My second day of residency, I sat beside Professor Paul Stein in the day room. He was a tall, gaunt man with a tobacco-stained four-inch beard. Head nurse Linda had told me his name but that was all I knew about him. He was a patient at MMHC but not my patient. He was just a person I wanted to get to know. I was out in the fields again, with the people this world didn’t cultivate or care for.
Standard practice is to read a patient’s chart before meeting them, to get background and context so as not to unknowingly stumble into sensitive areas. I didn’t want to do it that way. I preferred meeting a person without preconceptions. Why shouldn’t I meet him on the same terms he was to meet me? As in this case, many of my instincts went against regular procedures. The beauty of training at MMHC is that the powers that be encouraged innovation rather than always operating by the book, as long as what you did was safe and legal.
So I met Professor Stein much as he met me, with no prior knowledge. Because my father had been saved by a young doctor’s taking a fresh look at my dad and radically changing his diagnosis and treatment, I knew on a personal level how wrong psychiatric diagnosis can be, how rigid treatment plans can bec
ome, and how valuable not knowing what’s been concluded by others can prove to be. Meeting Professor Stein cold provided me my one chance to see him through my eyes only.
“Sit with the patient” had been Semrad’s command, and John Ratey, my chief resident, had also advised us to at first just sit with the patient. So there we sat: Professor Stein and me, him staring straight ahead, both hands on the arms of his high-backed chair, and me, in a folding chair next to him, turned forty-five degrees toward him so I could either look at him or join him in staring straight ahead. I was biting my tongue, holding back my desire to pepper him with questions.
We sat in silence. He took out a cigarette and lit it. More silence …
I was trying to get used to sitting next to someone and remaining quiet. People don’t generally do this in polite society. But this was not polite society. Here I was, freed of all the tests, technologies, and busyness of regular medicine, charged only with the task of connecting with another person. And so we sat.

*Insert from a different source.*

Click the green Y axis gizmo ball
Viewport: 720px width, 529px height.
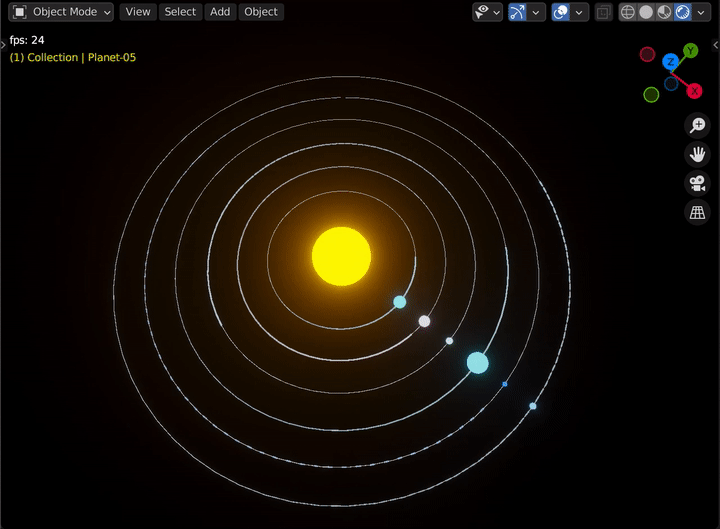[x=690, y=51]
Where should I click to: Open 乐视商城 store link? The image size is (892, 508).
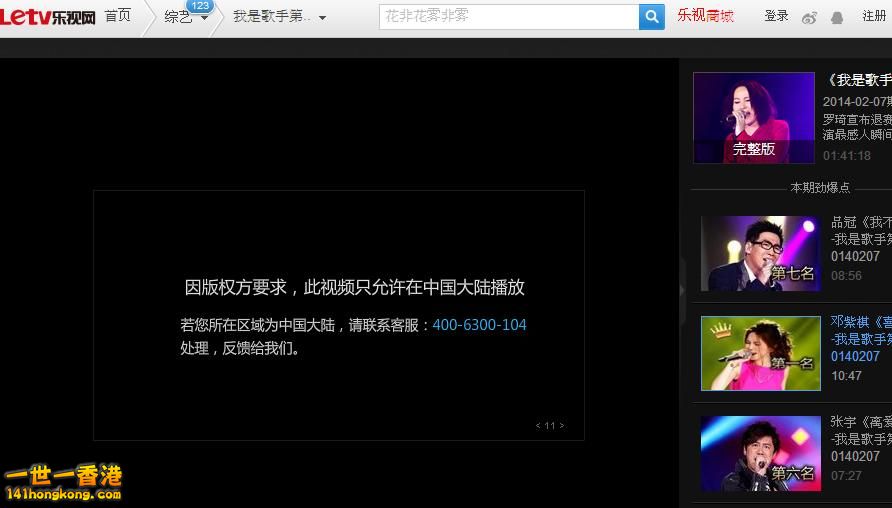tap(705, 16)
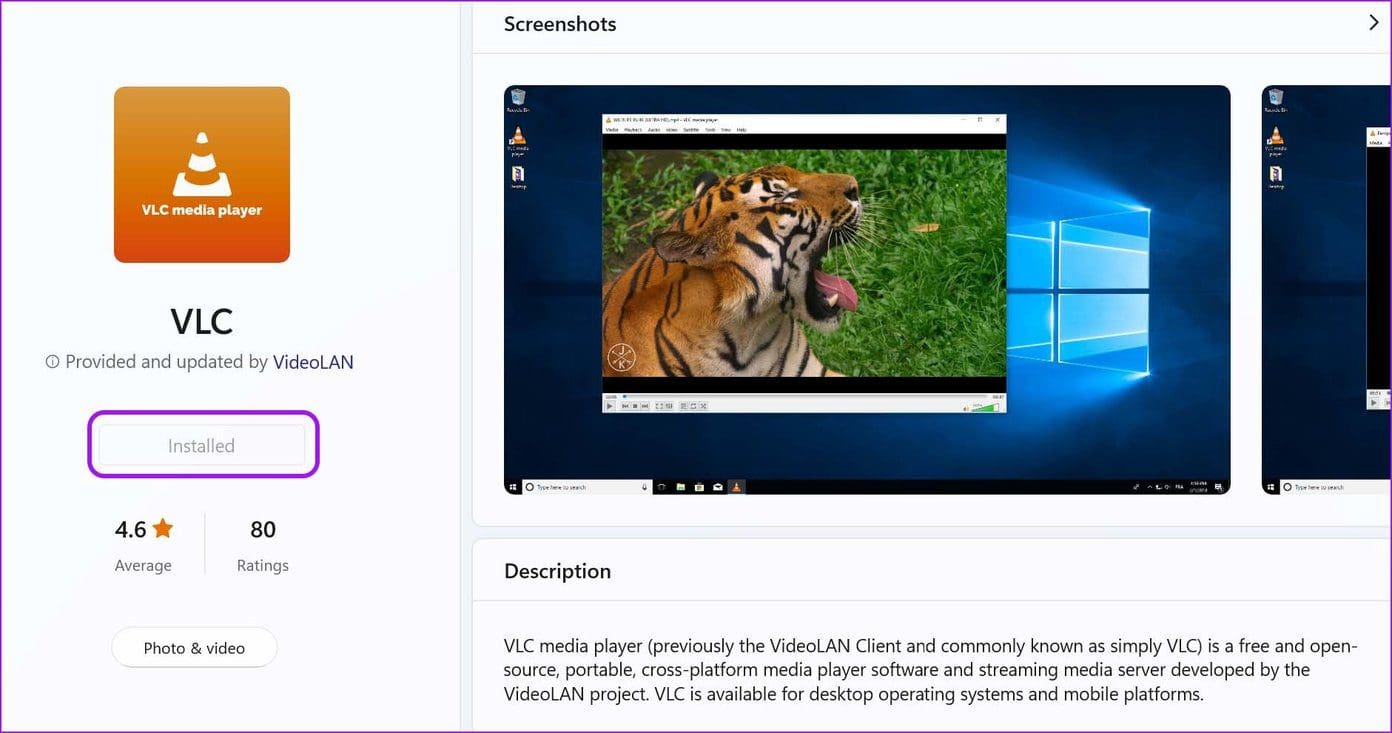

Finally, as if I’d held my breath as long as I could, I had to break the silence. “You’ve been here a while,” I said. Professor Stein just kept staring straight ahead.
I began to wish I’d read the chart. Could he speak? Was he mute? What meds was he on? What diagnosis did he carry? Did he have family? Was he actually a professor, or was that a nickname?
On and on we sat. He leaned forward and tipped his ash into the red plastic ashtray on the “coffee table” in front of us. I put it in quotes because so much at MMHC was ersatz. The patient “library” was a sitting room with shelves upon which happened to be a random assortment of tattered paperbacks and a few broken hardbacks. The “solarium” was a room that once had a skylight but now was sealed over. The “phlebotomists” were a couple of guys who wore T-shirts and carried toolboxes full of the equipment needed to draw blood. The “TV room” was a smallish room that had a semifunctional tabletop TV with rabbit ears. The “linen closet” was a closet stuffed with towels that looked to be older than I was. “Housekeeping” was a group of state employees who were spooked by the patients and spent as little time on the ward as they could. And the largest room, the “day room,” sported a motley assortment of “easy chairs” with steel frames and naugahyde cushions, rickety folding chairs, one “sofa” that had its stuffing popping out all over, and at one end of the room a “fireplace,” which, of course, was bricked over. Sometimes even I felt ersatz, having just days before been practicing real medicine as a real doctor in a real hospital, only now to find myself entering a field that the rest of the world joked about.